How CIOs can herald the benefits of an enterprise-class server and data consolidation solution.

Christo Briedenhann
By Christo Briedenhann
Johannesburg, 12 Aug 2013

At the start of 2013, CIOs cited the following areas among the top 10 business priorities - reducing enterprise costs; improving IT applications and infrastructure; improving efficiency; and improving business processes (Gartner Executive Program Survey 2013).

Against this backdrop, many enterprise CIOs today are centralising storage and backups to their core data centres, instead of allowing remote and branch offices to maintain the hardware and data. This makes sense for the sake of simplicity and ensures IT managers adopt a hands-on approach to device management, which mitigates the security risk and complexity of having multiple backup systems and dispersed data sets.

Adding to this sentiment, companies with offices in sometimes unstable locations may not want any locally stored data in those offices, due to security concerns and potential data breaches.

Business drivers

A significant driver for many companies interested in storage consolidation, however, is cost. Companies want to maximise their investments in storage area networks and realise the benefits of centralised storage. Chief among those benefits is achieving lower IT costs by eliminating the need to purchase and maintain local storage and server hardware. A new concept, which bridges this gap, is storage delivery technology.

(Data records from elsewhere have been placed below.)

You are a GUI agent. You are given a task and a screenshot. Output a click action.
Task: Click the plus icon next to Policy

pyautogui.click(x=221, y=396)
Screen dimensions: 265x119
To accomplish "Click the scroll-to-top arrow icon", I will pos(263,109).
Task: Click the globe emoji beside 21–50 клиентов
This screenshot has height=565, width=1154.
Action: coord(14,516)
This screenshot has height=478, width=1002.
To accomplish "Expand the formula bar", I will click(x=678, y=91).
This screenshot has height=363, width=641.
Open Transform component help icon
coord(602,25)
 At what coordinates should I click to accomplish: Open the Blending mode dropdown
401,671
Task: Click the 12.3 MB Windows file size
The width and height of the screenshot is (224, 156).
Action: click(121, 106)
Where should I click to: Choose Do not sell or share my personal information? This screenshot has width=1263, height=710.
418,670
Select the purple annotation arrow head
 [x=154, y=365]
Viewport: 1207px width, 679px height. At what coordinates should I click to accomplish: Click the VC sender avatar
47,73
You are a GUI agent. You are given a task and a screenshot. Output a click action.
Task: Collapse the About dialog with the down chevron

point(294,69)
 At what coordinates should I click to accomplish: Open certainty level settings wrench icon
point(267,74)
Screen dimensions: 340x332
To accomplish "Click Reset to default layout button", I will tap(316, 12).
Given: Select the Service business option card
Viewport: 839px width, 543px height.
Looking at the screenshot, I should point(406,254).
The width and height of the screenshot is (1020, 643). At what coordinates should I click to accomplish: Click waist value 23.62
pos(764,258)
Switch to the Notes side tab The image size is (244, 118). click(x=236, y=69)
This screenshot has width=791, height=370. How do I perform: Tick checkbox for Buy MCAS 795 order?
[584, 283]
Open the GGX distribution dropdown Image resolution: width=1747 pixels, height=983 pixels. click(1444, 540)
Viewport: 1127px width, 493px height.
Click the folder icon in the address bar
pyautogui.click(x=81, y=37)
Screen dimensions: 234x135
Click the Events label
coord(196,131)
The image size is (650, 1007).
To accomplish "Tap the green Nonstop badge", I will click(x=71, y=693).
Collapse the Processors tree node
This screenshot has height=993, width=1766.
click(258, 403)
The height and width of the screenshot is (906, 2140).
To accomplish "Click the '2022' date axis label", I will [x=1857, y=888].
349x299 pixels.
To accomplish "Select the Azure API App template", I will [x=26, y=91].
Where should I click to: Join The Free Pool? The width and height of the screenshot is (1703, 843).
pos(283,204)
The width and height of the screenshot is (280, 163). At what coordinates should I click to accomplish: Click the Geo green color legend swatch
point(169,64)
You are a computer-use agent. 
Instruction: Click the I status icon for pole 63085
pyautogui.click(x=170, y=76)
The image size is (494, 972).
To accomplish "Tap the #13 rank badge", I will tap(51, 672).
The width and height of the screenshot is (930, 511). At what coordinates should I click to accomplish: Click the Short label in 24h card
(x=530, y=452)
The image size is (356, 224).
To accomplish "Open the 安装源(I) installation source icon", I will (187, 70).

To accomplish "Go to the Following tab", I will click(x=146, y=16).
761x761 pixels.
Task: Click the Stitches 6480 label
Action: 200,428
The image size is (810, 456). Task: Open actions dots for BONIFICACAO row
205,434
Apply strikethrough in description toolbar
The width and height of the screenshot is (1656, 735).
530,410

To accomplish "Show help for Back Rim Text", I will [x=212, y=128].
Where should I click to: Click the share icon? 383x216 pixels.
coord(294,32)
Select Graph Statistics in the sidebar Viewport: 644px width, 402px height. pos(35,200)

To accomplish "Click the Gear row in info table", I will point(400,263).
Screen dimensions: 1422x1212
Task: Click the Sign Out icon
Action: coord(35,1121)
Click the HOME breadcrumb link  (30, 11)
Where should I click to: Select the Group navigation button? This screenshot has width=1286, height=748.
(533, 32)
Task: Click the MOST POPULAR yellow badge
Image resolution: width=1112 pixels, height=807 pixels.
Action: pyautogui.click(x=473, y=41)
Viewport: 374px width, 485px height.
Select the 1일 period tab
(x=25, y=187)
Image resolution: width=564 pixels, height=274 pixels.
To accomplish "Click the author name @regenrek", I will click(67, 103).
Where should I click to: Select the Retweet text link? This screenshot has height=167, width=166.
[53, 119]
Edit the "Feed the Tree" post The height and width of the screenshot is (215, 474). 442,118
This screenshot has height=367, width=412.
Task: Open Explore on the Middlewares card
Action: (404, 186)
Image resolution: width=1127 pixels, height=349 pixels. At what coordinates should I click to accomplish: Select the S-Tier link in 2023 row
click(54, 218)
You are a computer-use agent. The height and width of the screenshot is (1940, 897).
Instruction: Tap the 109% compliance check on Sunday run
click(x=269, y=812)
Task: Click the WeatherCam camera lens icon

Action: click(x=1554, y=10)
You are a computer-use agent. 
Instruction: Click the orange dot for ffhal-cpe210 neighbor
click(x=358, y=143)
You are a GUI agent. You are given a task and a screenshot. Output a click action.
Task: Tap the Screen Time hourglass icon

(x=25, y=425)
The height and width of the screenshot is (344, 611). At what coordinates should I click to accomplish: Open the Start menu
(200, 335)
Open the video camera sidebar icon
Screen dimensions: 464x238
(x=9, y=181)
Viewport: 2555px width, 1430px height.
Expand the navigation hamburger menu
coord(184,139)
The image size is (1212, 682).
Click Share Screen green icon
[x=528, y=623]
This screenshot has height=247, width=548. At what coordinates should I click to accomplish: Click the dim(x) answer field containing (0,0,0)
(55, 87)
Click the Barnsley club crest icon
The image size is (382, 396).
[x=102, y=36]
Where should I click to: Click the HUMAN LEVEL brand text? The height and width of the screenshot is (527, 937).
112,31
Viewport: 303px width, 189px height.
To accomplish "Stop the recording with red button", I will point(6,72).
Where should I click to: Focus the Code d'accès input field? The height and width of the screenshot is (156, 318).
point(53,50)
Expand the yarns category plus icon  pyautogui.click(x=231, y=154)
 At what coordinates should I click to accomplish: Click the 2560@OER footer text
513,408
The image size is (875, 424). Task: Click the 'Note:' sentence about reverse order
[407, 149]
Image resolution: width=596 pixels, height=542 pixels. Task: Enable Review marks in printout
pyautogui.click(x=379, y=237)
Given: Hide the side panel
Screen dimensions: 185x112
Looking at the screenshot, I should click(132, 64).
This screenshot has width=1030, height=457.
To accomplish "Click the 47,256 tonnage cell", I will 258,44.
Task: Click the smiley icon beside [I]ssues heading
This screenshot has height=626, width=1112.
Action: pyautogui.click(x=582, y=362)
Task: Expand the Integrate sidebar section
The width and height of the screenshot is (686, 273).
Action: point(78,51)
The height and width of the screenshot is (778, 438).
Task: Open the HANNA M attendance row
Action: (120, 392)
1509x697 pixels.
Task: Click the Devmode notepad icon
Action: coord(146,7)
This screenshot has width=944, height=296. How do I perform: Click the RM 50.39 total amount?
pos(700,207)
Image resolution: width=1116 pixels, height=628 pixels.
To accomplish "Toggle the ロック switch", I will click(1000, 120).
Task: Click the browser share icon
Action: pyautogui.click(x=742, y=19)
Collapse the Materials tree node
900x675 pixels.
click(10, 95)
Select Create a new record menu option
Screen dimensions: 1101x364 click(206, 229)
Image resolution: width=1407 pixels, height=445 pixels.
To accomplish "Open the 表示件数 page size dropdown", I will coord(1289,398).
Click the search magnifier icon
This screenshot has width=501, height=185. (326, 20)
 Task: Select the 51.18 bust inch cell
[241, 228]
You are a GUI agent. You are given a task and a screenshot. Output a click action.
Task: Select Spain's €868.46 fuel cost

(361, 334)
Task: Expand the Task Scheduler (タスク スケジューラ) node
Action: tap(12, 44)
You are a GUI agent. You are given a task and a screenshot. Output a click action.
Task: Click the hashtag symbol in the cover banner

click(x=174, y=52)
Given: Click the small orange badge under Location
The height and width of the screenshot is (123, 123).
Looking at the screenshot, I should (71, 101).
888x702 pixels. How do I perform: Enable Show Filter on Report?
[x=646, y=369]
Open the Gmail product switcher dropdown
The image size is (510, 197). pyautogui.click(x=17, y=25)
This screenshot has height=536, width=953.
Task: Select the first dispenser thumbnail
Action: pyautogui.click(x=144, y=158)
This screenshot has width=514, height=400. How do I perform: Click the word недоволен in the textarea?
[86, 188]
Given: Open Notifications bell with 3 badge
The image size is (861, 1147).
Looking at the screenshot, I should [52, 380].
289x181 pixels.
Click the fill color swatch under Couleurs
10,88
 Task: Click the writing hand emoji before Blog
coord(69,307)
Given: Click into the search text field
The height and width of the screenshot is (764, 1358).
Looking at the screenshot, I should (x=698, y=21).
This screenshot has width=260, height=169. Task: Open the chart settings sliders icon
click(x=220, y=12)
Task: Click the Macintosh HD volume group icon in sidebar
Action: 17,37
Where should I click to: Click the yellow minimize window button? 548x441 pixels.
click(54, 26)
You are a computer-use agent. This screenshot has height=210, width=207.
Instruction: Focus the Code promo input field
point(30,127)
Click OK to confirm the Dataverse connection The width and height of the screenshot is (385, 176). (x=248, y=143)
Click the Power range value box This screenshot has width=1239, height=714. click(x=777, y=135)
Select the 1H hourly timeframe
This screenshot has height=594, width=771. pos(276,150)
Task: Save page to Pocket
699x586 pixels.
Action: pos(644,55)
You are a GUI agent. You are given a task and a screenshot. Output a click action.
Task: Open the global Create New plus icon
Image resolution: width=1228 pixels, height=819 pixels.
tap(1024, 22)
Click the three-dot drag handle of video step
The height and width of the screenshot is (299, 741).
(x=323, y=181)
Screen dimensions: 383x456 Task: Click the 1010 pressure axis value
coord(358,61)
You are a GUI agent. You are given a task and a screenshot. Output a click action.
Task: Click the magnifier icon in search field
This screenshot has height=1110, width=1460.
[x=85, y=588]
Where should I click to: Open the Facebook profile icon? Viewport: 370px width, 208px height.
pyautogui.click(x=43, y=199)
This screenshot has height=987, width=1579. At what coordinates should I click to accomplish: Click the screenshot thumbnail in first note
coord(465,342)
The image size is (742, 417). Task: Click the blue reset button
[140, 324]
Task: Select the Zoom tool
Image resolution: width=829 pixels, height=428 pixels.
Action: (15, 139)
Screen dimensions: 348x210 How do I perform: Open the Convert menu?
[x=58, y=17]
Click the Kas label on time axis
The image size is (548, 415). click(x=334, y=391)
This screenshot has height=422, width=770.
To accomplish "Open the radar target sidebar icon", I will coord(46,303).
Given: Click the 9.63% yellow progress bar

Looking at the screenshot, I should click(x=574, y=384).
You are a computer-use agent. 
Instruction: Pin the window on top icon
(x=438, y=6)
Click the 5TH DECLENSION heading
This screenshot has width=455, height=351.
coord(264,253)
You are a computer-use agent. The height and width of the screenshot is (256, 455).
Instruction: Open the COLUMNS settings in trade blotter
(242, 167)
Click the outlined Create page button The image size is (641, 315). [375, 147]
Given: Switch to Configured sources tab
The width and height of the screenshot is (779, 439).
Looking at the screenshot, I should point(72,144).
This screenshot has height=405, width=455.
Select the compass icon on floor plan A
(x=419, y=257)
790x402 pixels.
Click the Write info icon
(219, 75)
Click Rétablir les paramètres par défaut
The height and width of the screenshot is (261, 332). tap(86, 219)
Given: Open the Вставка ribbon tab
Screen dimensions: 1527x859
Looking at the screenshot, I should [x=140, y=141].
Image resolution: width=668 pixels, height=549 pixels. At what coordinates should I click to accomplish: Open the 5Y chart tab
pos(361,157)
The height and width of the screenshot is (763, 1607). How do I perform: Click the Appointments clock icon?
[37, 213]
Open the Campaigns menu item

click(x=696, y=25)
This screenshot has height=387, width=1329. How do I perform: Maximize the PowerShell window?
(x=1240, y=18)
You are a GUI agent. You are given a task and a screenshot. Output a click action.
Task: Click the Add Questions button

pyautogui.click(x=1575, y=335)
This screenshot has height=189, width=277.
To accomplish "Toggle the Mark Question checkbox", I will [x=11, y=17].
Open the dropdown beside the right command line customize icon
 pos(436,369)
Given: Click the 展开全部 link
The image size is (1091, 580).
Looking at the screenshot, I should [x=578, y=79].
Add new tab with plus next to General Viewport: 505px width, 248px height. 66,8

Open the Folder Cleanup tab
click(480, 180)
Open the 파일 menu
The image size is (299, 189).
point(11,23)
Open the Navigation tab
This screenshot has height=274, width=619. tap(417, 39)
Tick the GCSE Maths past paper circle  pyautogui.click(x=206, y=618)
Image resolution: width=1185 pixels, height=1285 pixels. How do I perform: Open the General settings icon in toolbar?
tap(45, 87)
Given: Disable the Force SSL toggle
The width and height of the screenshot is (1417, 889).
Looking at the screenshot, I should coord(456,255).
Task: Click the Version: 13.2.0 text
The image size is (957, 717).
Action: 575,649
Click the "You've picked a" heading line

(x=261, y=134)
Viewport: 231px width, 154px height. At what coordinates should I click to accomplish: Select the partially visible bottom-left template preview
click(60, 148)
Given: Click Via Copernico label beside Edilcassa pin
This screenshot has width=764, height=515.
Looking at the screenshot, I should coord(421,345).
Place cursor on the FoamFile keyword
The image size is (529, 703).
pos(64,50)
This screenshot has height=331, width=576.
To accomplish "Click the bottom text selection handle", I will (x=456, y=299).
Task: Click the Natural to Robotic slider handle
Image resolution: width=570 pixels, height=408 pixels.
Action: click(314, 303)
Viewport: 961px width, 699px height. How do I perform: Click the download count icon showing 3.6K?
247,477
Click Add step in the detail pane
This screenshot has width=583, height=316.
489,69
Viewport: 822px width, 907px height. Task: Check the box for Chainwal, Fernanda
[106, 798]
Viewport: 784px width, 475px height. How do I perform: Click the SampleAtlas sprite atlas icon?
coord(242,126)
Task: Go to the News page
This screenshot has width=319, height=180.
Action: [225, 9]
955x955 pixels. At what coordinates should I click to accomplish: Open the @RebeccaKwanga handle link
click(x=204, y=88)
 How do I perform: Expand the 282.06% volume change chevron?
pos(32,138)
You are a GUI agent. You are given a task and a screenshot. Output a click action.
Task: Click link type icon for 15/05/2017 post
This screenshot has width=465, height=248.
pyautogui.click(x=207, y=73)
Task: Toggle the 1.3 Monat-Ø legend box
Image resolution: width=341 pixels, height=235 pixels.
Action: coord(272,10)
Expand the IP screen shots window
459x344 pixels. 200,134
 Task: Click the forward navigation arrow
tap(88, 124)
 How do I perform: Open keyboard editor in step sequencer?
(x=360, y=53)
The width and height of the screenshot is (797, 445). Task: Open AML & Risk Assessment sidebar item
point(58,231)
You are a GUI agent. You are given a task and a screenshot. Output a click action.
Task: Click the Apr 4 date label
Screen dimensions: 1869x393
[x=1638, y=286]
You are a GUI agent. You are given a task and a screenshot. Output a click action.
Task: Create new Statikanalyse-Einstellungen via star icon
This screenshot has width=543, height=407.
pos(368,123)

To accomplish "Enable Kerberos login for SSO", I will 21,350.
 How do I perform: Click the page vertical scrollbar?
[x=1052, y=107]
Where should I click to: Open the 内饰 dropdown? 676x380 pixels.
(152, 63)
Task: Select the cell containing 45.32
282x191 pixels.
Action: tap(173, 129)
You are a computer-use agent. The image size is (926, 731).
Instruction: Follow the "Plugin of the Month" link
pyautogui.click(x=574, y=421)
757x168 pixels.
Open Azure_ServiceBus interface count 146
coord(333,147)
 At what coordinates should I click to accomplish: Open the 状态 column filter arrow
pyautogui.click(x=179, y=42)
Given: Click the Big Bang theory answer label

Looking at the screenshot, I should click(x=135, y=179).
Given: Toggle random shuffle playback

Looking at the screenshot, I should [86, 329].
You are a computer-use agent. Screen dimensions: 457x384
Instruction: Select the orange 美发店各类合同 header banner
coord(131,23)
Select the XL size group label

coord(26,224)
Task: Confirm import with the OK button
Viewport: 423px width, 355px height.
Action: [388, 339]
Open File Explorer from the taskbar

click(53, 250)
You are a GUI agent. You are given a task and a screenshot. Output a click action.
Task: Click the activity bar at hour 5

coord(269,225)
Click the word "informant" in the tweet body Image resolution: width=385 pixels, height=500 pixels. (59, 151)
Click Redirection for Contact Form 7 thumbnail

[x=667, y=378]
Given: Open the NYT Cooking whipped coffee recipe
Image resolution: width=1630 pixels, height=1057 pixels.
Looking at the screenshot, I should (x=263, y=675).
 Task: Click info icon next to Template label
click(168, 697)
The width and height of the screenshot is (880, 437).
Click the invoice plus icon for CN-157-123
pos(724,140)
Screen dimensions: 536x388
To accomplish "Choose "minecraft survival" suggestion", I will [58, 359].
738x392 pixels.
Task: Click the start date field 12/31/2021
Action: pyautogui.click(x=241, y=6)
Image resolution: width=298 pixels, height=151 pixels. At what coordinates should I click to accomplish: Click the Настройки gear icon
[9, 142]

CIOs are realising that core business priorities can be addressed and solved, but they need to start by addressing core IT processes and transforming the data centre.

As part of this movement, IT managers can expand capacity and look to extend the benefits of a consolidated approach to larger branch offices and data-intensive applications that previously were difficult or impossible to consolidate.

Shifting IT landscape

Consolidation has the potential to empower businesses of all sizes to remove servers and data from branch offices and centralise them in the secure data centre - without sacrificing user experience. This new architectural approach makes it possible to centralise backup operations and remove data from high-risk locations, while increasing agility and lowering the costs of managing remote office IT. To succeed in this dynamic environment, IT leaders need agility, security and control, while business users demand performance.

With the right information, delivered at the right time and in the right place, organisations can serve customers better, make smarter decisions, and react faster to changing conditions. These elements often come together at the remote/branch office. Identifying the optimal deployment location for IT assets such as servers and supporting storage systems is one of the more challenging aspects of the IT decision process today.

When the edge of the enterprise and the core at the data centre are linked together in an integrated solution, IT organisations can centralise control, security, and protection of distributed server and storage assets while ensuring timely access to (or recovery of) data and applications relied on by users across the extended organisation.

Data protection

In line with the growing volumes of data, enterprises should be able to decommission branch backup and recovery systems, shifting data protection operations to the secure data centre. Enterprises are able to utilise their well-honed data centre backup and recovery systems and procedures, and skilled personnel to protect branch data.

Snapshots are an integral part to ensuring a company's IT operations are running smoothly. In today's IT environment, administrators must be able to quickly set and assign hourly, daily, or weekly storage snapshot policies to ensure application consistent data protection in conjunction with supported data centre storage arrays.

This new architectural approach makes it possible to centralise backup operations and remove data from high-risk locations.

Once storage snapshots are created in the data centre, in addition to leveraging the disk snapshot for fast recovery, many organisations use snapshots as a source for backup to secondary media such as tape or cloud storage to ensure data is located offsite.

Companies' information bases and requirements are constantly changing in response to shifting business/customer requirements.

Consolidation of systems and information at remote sites and central data centres must be seen as an ongoing, iterative process, and any system deployed, whether in the data centre or at the edge, must make this process faster and less operationally intensive now and in the future.

The key to attaining these benefits, of course, is effective implementation of solutions, including the adjustment of related processes (eg, application deployment and backup processes). A well thought-out implementation also makes it easier to expand the use of the solution into new user bases and for additional services.

Finally, a sound implementation makes it easier for an enterprise to react to changing business conditions and new application needs in line with the fast-moving IT landscape.